Eine der wichtigsten und berühmtesten Tanzpersönlichkeiten dieser Zeit war Jean-George Noverre aus Paris. Noverre veranlasste, dass das Tanzstück in seiner Gesamtheit eine dramatische Geschichte erzählen sollte. Jeder getanzte Schritt und auch die Musik sollten mit der Handlung übereinstimmen. Deshalb beschlossen Choreographen, Komponisten, Musiker und Tänzer von nun an zusammen zu arbeiten.

Damit das Publikum die Handlung auch ohne verbale Sprache vollkommen verstehen konnte, führte Noverre die "Programm-Note" ein. Heute würden wir es „Programmheft“ nennen.

Außerdem war Noverre der Erste, der die Masken – die von Tänzerinnen und Tänzern während der Aufführungen getragen werden mussten – abschaffen wollte. Im Jahr 1772 tanzte Maximilian Gerdel, ein Tänzer der Pariser Oper, erstmals ohne Maske. Maximilian Gerdel weigerte sich Maske und Perücke in der Hauptrolle des Balletts „Sonnengott“ zu tragen. Seit diesem Tag durfte jede Tänzerin und jeder Tänzer ihr/sein wahren Gesicht zeigen.

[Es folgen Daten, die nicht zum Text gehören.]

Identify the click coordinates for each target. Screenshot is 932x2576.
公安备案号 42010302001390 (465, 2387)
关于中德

In der Epoche des romantischen Balletts (1795-1848) durchlief das Ballett eine Reihe von einschneidenden Veränderungen, sowohl was seine Themen als auch was den Tanz selbst betraf. Auf der einen Seite ersetzten Märchenstoffe antike Sujets. Auf der anderen Seite wurde Anfang des 19. Jahrhunderts der faszinierende Spitzentanz erfunden, der Bewegungen bis heute ganz leicht und träumerisch wirken lässt. Außerdem veränderte man die Kostüme so, dass die Fuß- und Beinarbeit für die Zuschauer sichtbar wurde. In dieser Epoche dominierten endlich die Frauen die Ballettwelt. Die Primaballerina wurde ähnlich der Primadonna in der Oper zum Star der Kulturwelt.

Eine Blütezeit erlebte das Ballett in der zweiten Hälfte des 19. Jahrhunderts in Russland. Unter der Leitung von Marius Petipa entstanden klassische Meisterwerke wie „Schwanensee“, „Dornröschen“ und „Der Nussknacker“ zur Musik Pjotr Iljitsch Tschaikowskis, die im Mariinski-Theater in Sankt Petersburg oder im Bolschoi-Theater in Moskau uraufgeführt wurden. Aus dieser Schule ging die wohl bekannteste Ballerina, Anna Pawlowa, hervor.

Um 1900 entwickelte sich der Ausdruckstanz und der verwandte Modern Dance in den USA. Diese neu entstandenen Tanzarten, die man auch unter dem Begriff Zeitgenössischer Tanz zusammenfassen könnte, brachten das Verlangen mit sich, das veraltete Ballett zu erneuern.

Als Begründer des Zeitgenössischen Tanzes gelten Mary Wigman, Martha Graham, Gret Palucca und Jean Weidt. Kurt Jooss und seine Schülerin Pina Bausch sind die bekanntesten Persönlichkeiten, die sich strikt gegen Balletttraditionen stellten.

Doch durch das bekannteste St. Petersburger Ballettensemble „Ballets Russes“ erfuhr das Ballett zu Beginn des 20. Jahrhunderts in Westeuropa und Nordamerika eine Renaissance. Die erneute Ausrichtung auf klassische Elemente konnte in Paris große Erfolge feiern und machte das Ballett wieder zu einer angesehenen Attraktion.

Bis heute stellt das klassische Ballett die Basis vieler weiterer Tanzstile dar. Egal wie alt - Ballett wird wahrscheinlich immer ein fixer Bestandteil in der Tanzwelt bleiben.